Equateur 10.10.04 – 05.011.04

Nous choissions le passage de frontière assez isole de « Zumba », car souvent recommande, par d'autres cyclistes. La région est magnifique. De petites collines recouvertes de foret tropicale, de temps en temps quelques plantations de café ou de bananes, des oiseaux de plus en plus colores et une route de terre rouge, ce qui donne un beau contraste avec cette verdure intense. Tout d'un coup, un pont : la douane. De la cote péruvienne il y a quand même quelques petites baraques. Du cote equatorien, un douanier ouvre un garage, à l'intérieur se trouve une table et une chaise, bienvenus au poste de douane ! Voila une douane comme on les aime !

Avec l'Equateur, nous voila définitivement dans le monde du dollar ( monnaie du pays depuis plusieurs années déjà). C'est déconcertant de voir les indigènes payer avec des pièces de monnaie intitulées «  in god we trust ». Contrairement au Pérou et a la Bolivie, les indigènes en Equateur sont très peu nombreux et vivent très recules dans les montagnes.

Apres de magnifiques journées dans le foret, nous retrouvons des régions plus arides et des cols de plus en plus hauts. Dans le village assez touristique de Vilcabamba, nous rencontrons l'autrichien Gregor, qui est en route de Cusco à Quito A PIED, le long du chemin des Incas.
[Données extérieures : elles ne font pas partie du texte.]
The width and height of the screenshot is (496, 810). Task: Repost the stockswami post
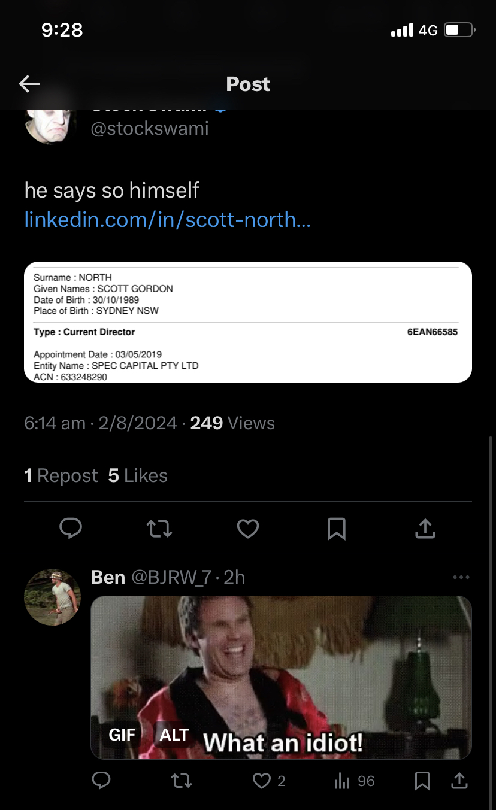tap(159, 529)
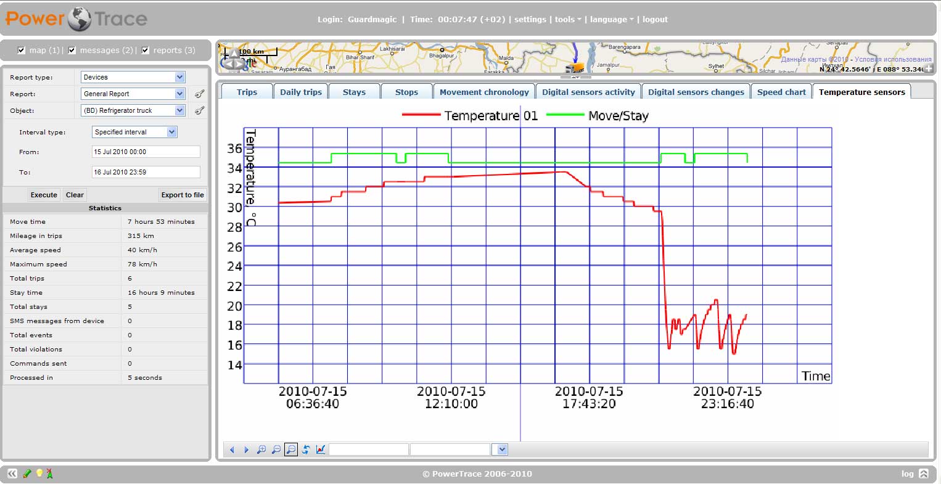Click the chart refresh arrows icon
The width and height of the screenshot is (941, 484).
coord(306,449)
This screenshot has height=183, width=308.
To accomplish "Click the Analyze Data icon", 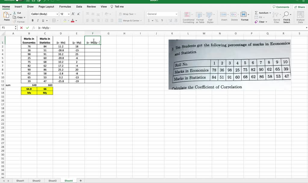I will click(301, 16).
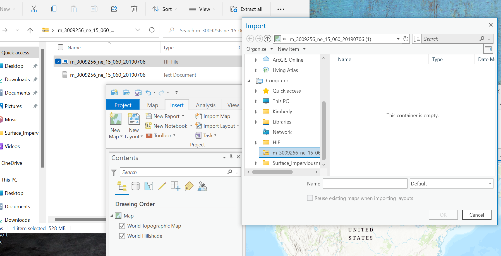Click the Cut icon in File Explorer
Viewport: 501px width, 256px height.
[34, 9]
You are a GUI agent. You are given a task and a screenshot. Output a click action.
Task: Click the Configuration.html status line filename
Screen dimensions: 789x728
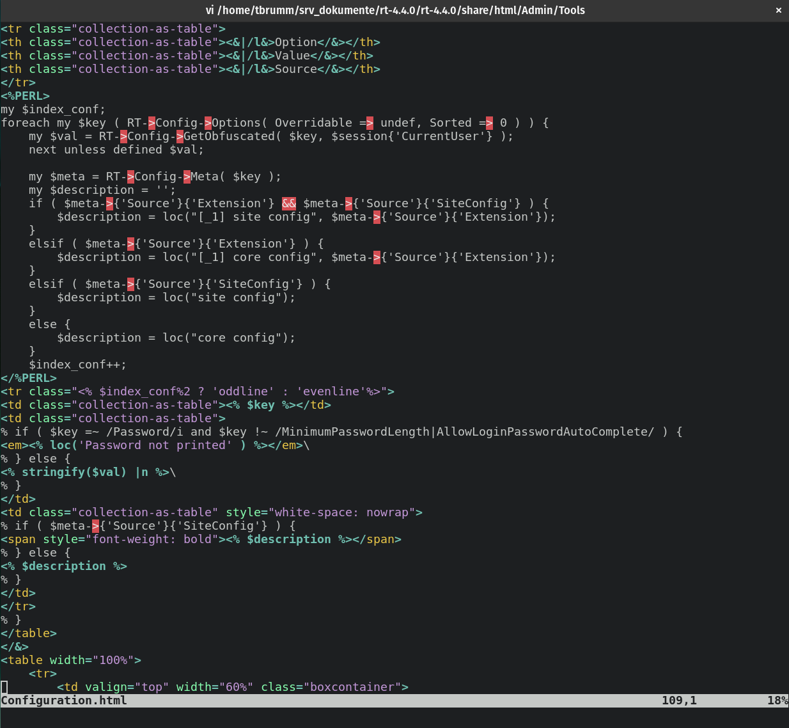pos(64,700)
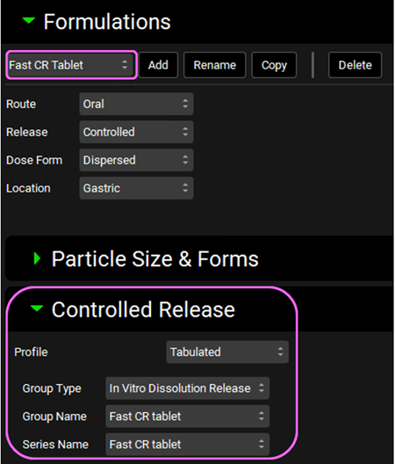Viewport: 395px width, 464px height.
Task: Open the Release dropdown set to Controlled
Action: [136, 133]

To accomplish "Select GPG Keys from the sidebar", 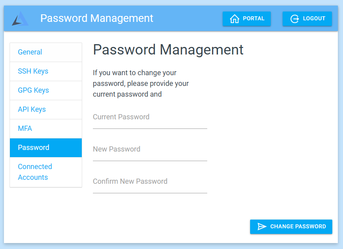I will 33,90.
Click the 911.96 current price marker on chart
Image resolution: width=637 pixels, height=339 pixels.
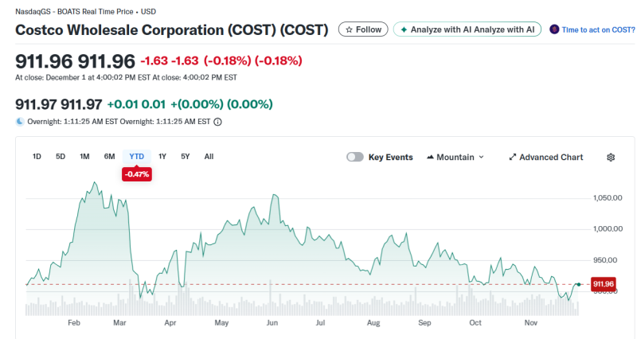[x=603, y=284]
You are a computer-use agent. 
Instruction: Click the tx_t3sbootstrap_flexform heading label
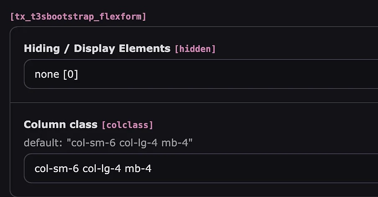pyautogui.click(x=78, y=17)
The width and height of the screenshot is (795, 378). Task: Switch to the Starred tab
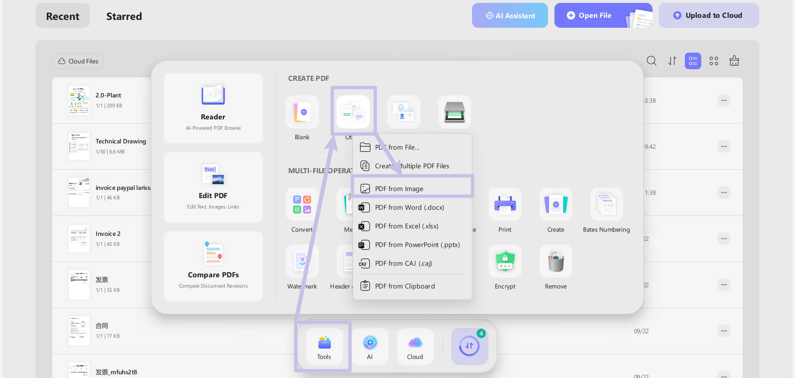(124, 16)
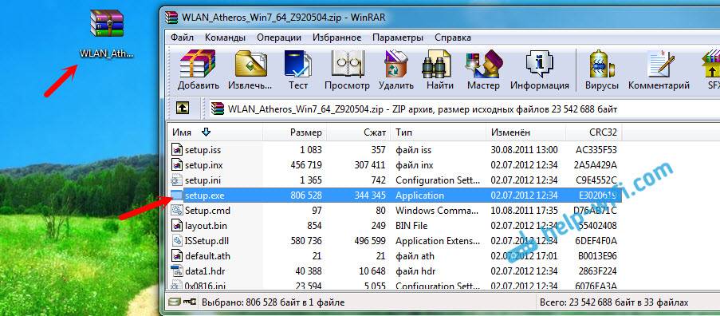Select the WLAN_Ath desktop archive icon
The width and height of the screenshot is (720, 316).
107,33
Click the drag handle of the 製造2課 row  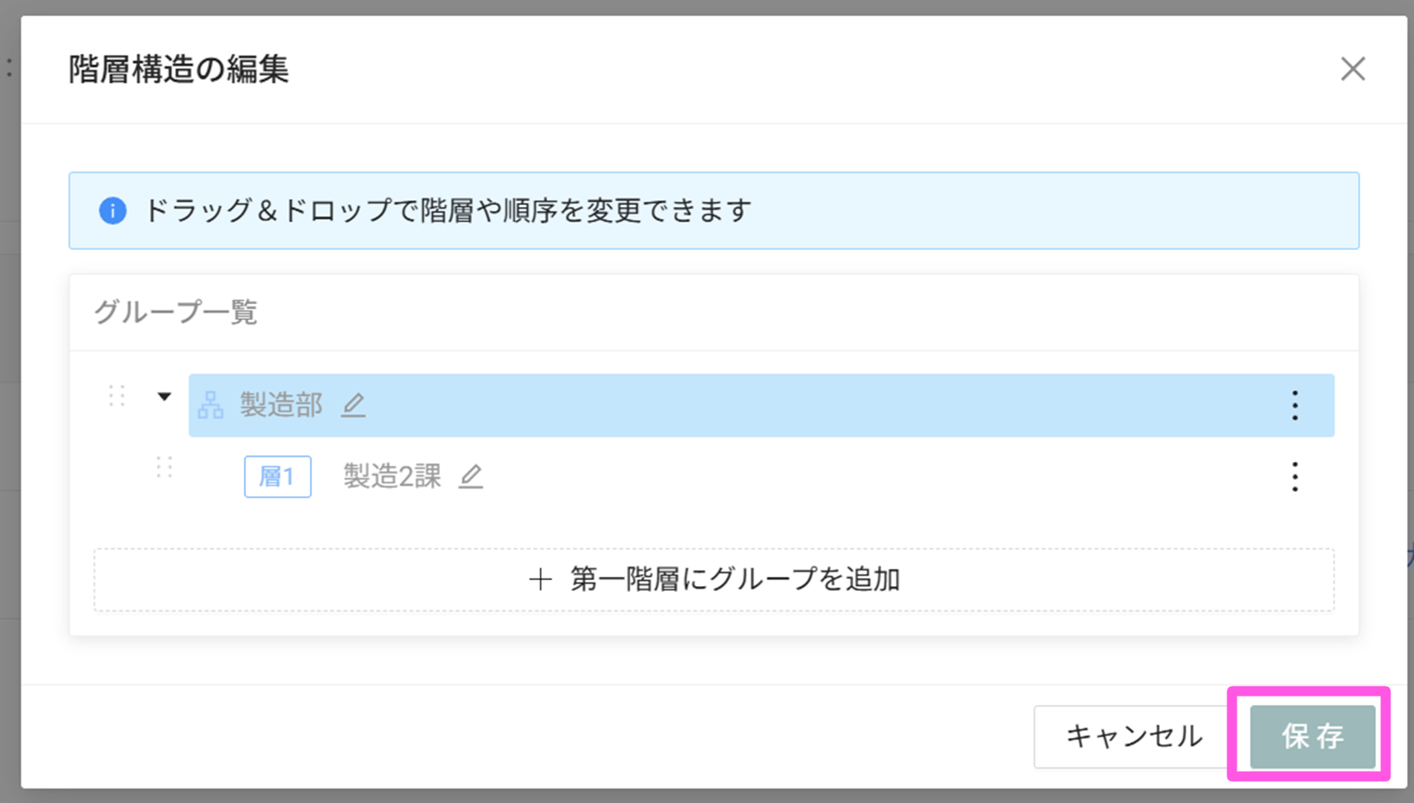click(x=164, y=467)
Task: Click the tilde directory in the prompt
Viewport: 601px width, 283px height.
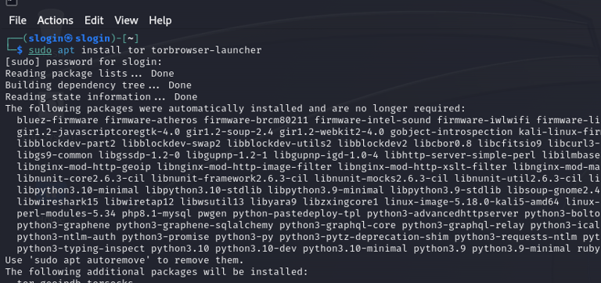Action: coord(131,38)
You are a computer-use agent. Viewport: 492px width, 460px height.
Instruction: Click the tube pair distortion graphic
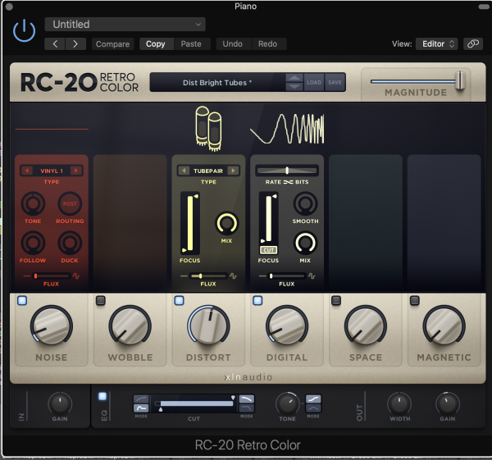click(209, 128)
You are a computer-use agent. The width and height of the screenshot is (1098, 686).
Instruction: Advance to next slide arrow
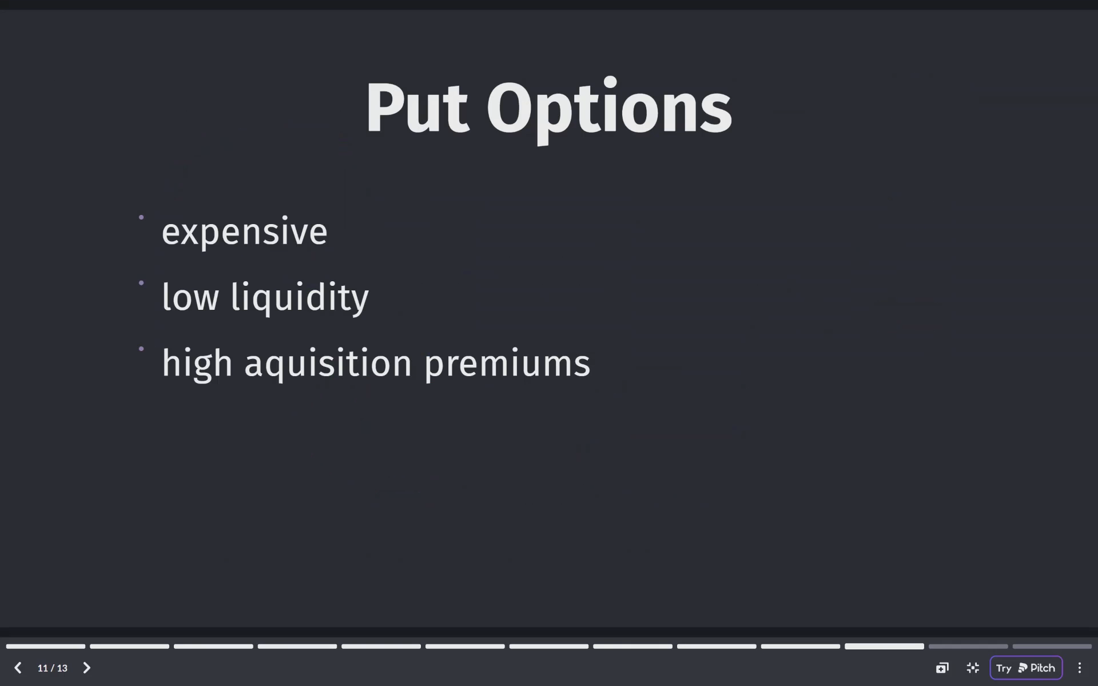(x=86, y=668)
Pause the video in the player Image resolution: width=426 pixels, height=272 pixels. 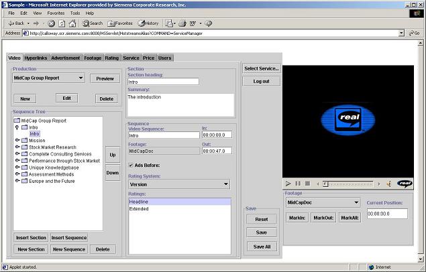tap(298, 184)
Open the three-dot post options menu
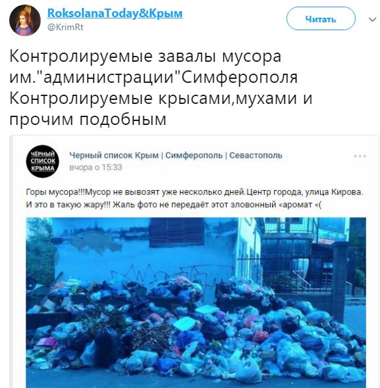380x388 pixels. [x=360, y=156]
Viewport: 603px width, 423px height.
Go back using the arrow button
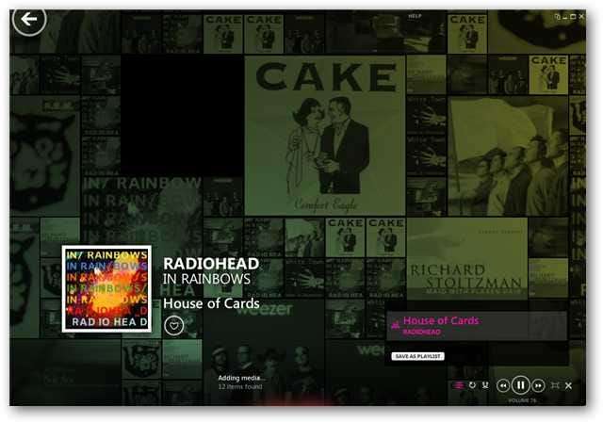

Nous sommes impressionnes ! En fait ce trajet n'est qu'une partie de son projet qui est d'aller a pied de l'Autriche jusqu'au Japon (pour plus d'infos www.globalchange.at )! Nous passons quelques chouettes journées de repos ensembles à nous raconter des anecdotes très semblables, voila un petit échantillon :

Nous : » la route pour X, c'est par ou ? »

Un type : «  la prochaine a droite ».

Nous : «  vous étés sur ? » (Voila ce qui s'appelle avoir de l'expérience)

Le type : «  c'est ou que vous voulez aller déjà ? »

Question posée 1000x :

« Pourquoi vous ne prenez pas le bus ? »

(…c'est peut-être bien nous les cons ????)

 

Un type a Philippe : « tu viens d'où comme ça ? »

Philippe : «  D'Argentine »

Miriam est aussi à cote type.

Le type : «  Ahhh, …mais ELLE ??? »

Philippe : «  Elle aussi. »

Le type n'a pas l'air convaincu, …quel monde de machos !

Nous retrouvons Gregor quelques jours après dans la magnifique ville de Cuenca. Pour fêter nos retrouvailles nous achetons 1,2kg de masse de cacao et nous régalons d'une fondue au chocolat, accompagnée de noix de coco, fraises, mures, bananes. Voila un petit déjeuner de cyclistes et marcheurs !!!! Du coup nous devons rester quelques jours de plus à Cuenca afin de bien digérer tout ça…par exemple en allant dans les bains thermaux, desquels nous avons une magnifique vue sur le paysage andin.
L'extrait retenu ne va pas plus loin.